#### [TEKS]
================================
Selang beberapa menit menunggu di ruang tamu, A.Y. Nasution pun keluar. Dengan paduan celana hitam dan kemeja lengan pendek warna merah, A.Y. Nasution sumringah melangkah pelan. Ada aura ketegasan diri berbalut kematangan hati. Bukan apa-apa, sekilas memandang, ekspresi awal mantan Asisten Teritorial TNI AD yang dikukuhkan menjadi Pangkostrad melalui Keputusan Panglima TNI Nomor: Kep/584/VII/2011 tertanggal 25 Juli 2011, itu langsung familiar melayani. “Profil apa kira-kira yang mau ditulis, gimana kabar,” sapa A.Y. Nasution ramah kepada Budiman Pardede, mengawali percakapan. Saat berikut A.Y. Nasution sudah terlihat ‘sibuk’ menyimak penjelasan materi tulisan dari lawan bicaranya. Namun beberapa detik kemudian dia sudah menebar senyum manakala disodori rencana pengambilan foto berbagai pose. Ketika diamati lebih dekat, sosok A.Y. Nasution yang energik, kekeluargaan dan terbuka kian bertaburan ke permukaan. Bisa ditebak, pasti pola itu pula yang dijadikan A.Y. Nasution sebagai landasan kesuksesan meniti tugas maupun ragam bentuk kehidupan. “Waduh, banyak sekali foto saya yang diambil,” cetus pria kelahiran Medan 26 Maret 1954 ini sambil tersenyum.

Sejak Dini Suka Tentara

Mencermati sekelumit cerita A.Y. Nasution, terungkap fakta kalau dirinya memang telah menyukai latar belakang kehidupan tentara semenjak dini. Sehingga tidak megherankan bila keberadaannya sekarang sebagai tentara semakin klop bahkan termasuk salah seorang ‘juru kunci’ di jajaran petinggi TNI. Artinya, kecintaan A.Y. Nasution terhadap tentara telah menorehkan hasil pada pencapaian puncak di lingkungan TNI AD. Sesuatu yang bisa dipastikan bukan diraih seperti membalikkan telapak tangan, melainkan melewati beragam suka duka. Bagi kalangan TNI, pemerintahan, insan Pers, warga Sumut hingga rakyat Indonesia dari Sabang-Merauke, figur A.Y. Nasution juga bukan asing lagi di telinga. Wajar, mengingat perjalanan dinas sekira 35 tahun mewajibkan dia pernah berada di wilayah operasi rawan semisal Aceh, Poso dan Timor Timor (Timtim). Sekali lagi, A.Y. Nasution sekarang adalah ‘maskot’ TNI yang eksistensinya dipertaruhkan berdasar kemampuan tugas mempertahankan stabilitas pertahanan keamanan negara khususnya daratan.
================================
#### [KETENTUAN SOAL]
Sambung teks profil A.Y. Nasution di atas, mulai setelah kalimat terakhirnya.

#### [DATA BERIKUT]
================================
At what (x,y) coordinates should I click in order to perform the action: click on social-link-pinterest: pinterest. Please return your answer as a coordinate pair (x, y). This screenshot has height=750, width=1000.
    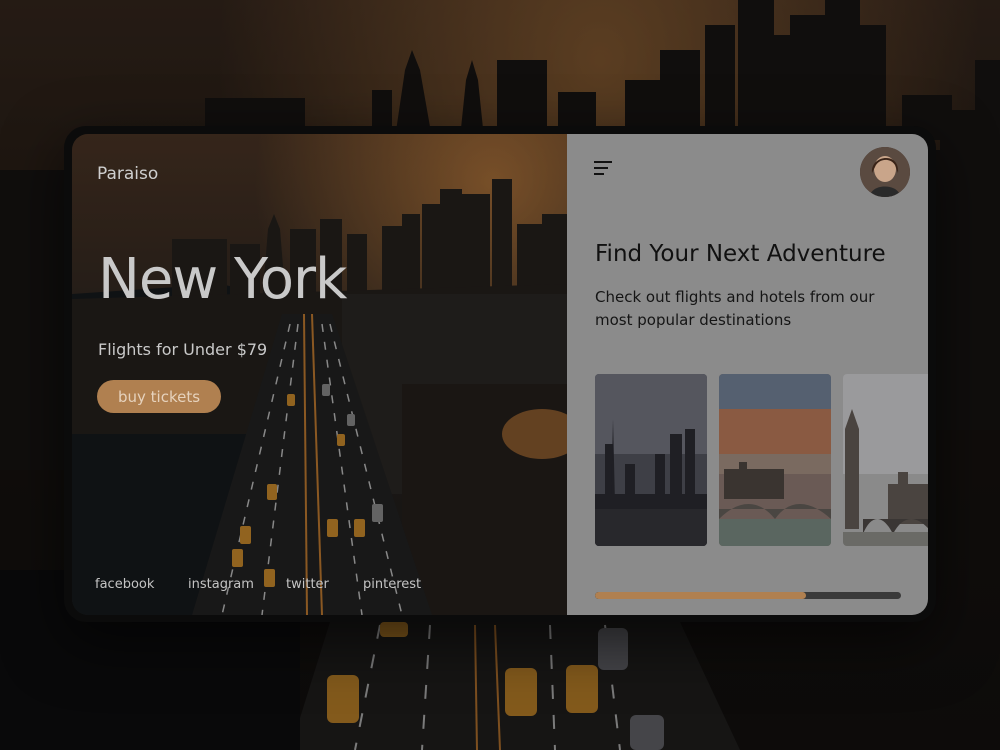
================================
#### [HASIL LATIHAN]
Buah kasih Kolonel Inf H Muhammad Nurdin Nasution (alm) dan Asmaisyah Lubis (almarhumah) itu memang pantas diacungi jempol. Setidaknya, selain tetap supel berhubungan dengan jajaran prajurit, A.Y. Nasution juga tegas menghargai serta memahami orang lain dalam keragaman lapisan. “Semua manusia sama di mata Tuhan. Pemahaman, penghargaan dan penghormatan terhadap orang lain akan membuahkan sikap pengertian dalam bersikap,” yakin anak ke-3 dari 7 bersaudara. Menurut suami Hj Hanum Siregar ini, jabatan dan kepangkatan hanya bersifat sementara sedangkan urusan terhadap sesama manusia dan Tuhannya tidak pernah berakhir selama ajal masih dikandung badan. “Pemahaman kita pada orang lain sangat penting. Hanya bisa didapati bila mau membuka diri, berhubungan baik dan berkomunikasi kepada semua lapisan,” aku Bapak dari Aulia Rosa Nasution, SH, M Hum dan Almira Rosa Nasution, SE, sembari membeberkan rasa bangga karena ke-2 putrinya telah mengakhiri masa lajang serta menikah dengan prajurit TNI yang keduanya berpangkat Kapten.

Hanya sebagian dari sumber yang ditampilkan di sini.